For both models, the defect site was allowed to bleed for several seconds prior to product application to allow for characterization of the resulting hemorrhage. Bleeding at each defect site was classified as either mild (capillary, arteriole, or venule oozing) or moderate (flowing venous and/or arterial bleeding) at the time of wound creation and prior to treatment. No defects were classified as having severe bleeding (pulsatile or spurting arterial or high volume venous bleeding) during this study. The study surgeon was blinded to treatment identity until after the bleeding classification was recorded. The trial site was blotted with gauze and then one of the test articles or the negative control treatment was applied.

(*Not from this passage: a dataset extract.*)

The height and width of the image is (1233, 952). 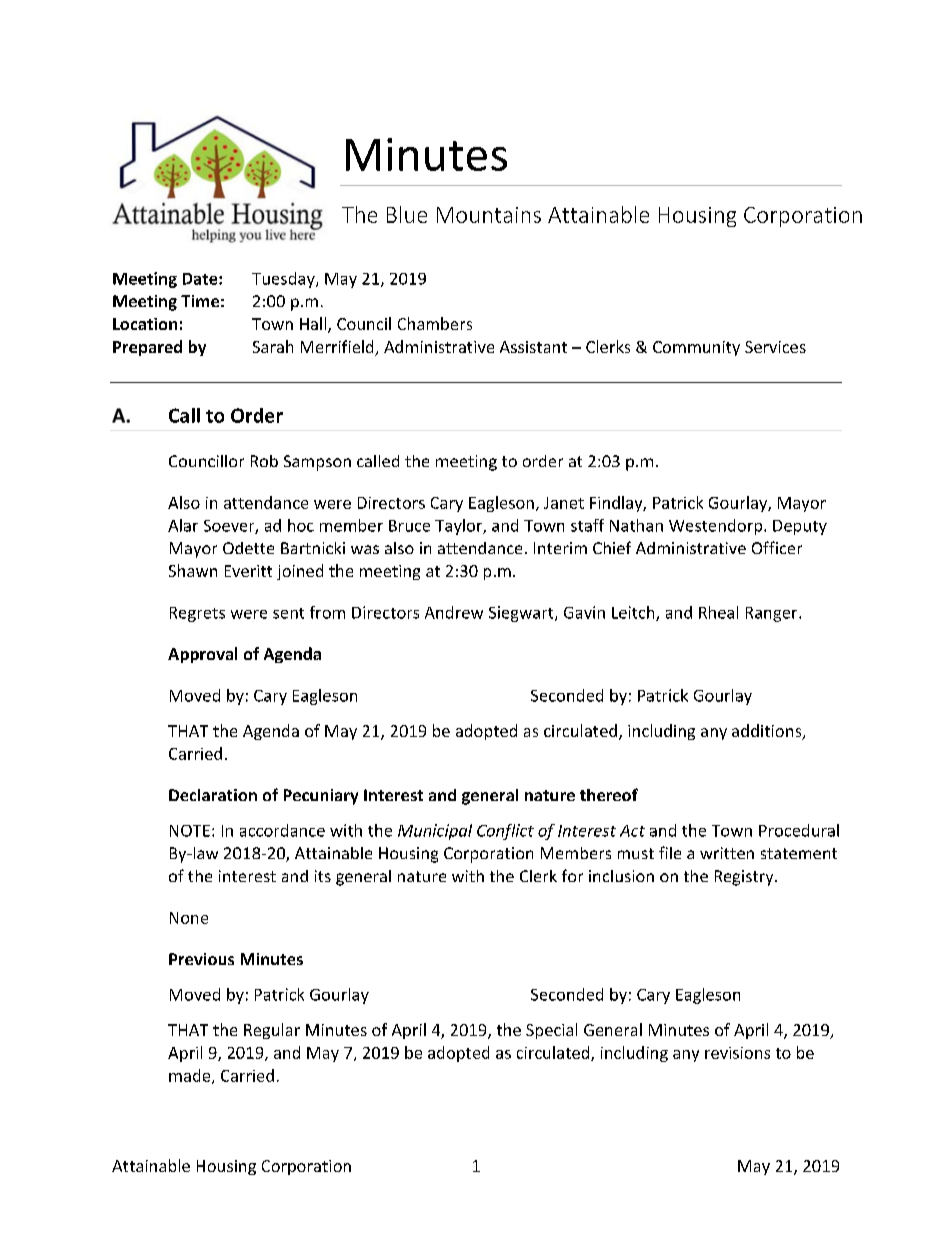 I want to click on Mountains, so click(x=489, y=215).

For the purposes of this study, effective hemostasis was defined as the cessation of free flow bleeding within 10 minutes following treatment and maintenance of hemostasis without occlusive pressure over a subsequent 1-minute evaluation period. Pinpoint or petechial bleeding that appeared but did not grow was not considered to be free flow bleeding. Time-to-hemostasis (TTH) was defined as the time at which the last tamponade was discontinued for those sites scored as effectively hemostatic. Defect trial sites aborted as failures were recorded as having a TTH of >10 minutes. One negative control was applied at the beginning and end of testing for each animal. Confirmation that tamponade alone did not control bleeding from these two sites within a 10-minute period demonstrated consistency of the experimental model over the testing period. The order of testing for test and comparator article defect trial sites was randomized for each animal prior to initiation of testing.

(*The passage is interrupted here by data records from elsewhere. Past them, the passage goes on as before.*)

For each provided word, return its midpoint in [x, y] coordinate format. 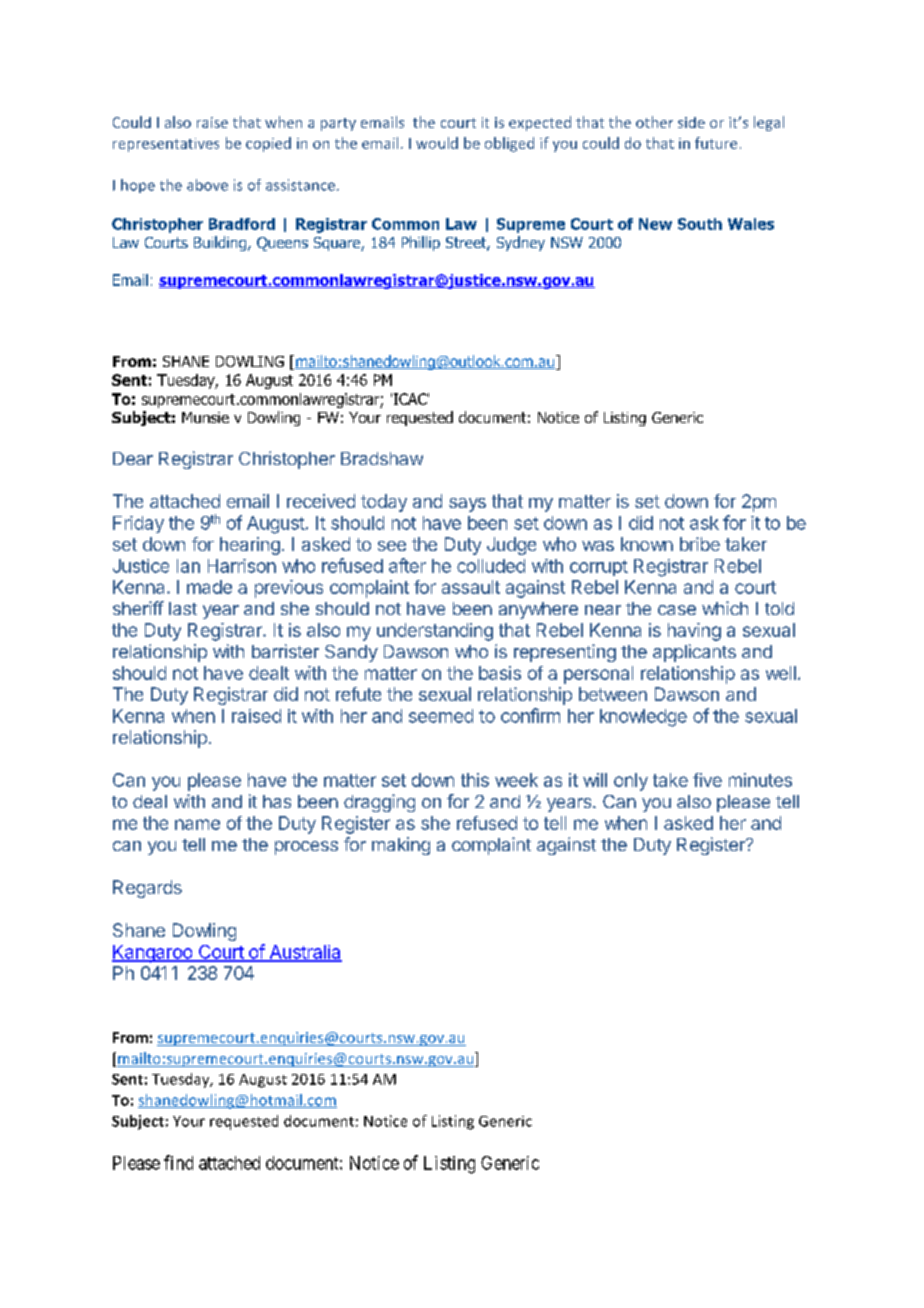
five [707, 780]
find [178, 1162]
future [716, 143]
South [700, 224]
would [437, 143]
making [401, 846]
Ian [188, 566]
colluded [491, 566]
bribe [700, 544]
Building [220, 243]
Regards [147, 889]
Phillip [421, 243]
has [277, 801]
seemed [441, 716]
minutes [760, 780]
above [207, 185]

The test or comparator article was dispensed onto the defect (bleeding site) by pouring the powder directly from a pre-weighed vial. Initial tamponade was applied for approximately 30 seconds using digital pressure on a non-adherent wound dressing (i.e., Telfa™ Non-Adherent Dressing) placed over the powder. For negative control defect trial sites, the same process was followed but no powder was applied. Following the initial 30 seconds of tamponade, the dressing was removed. If hemostasis was not achieved after 30 seconds, tamponade was reapplied and maintained for an additional 30 seconds followed by another observation period. This process was repeated until effective hemostasis was achieved and the TTH was recorded, or until the testing period reached 10 minutes from the time of application. Each site was observed for free flow (active) bleeding for a minimum of 1 minute after the last period of tamponade that achieved a hemostatic end point.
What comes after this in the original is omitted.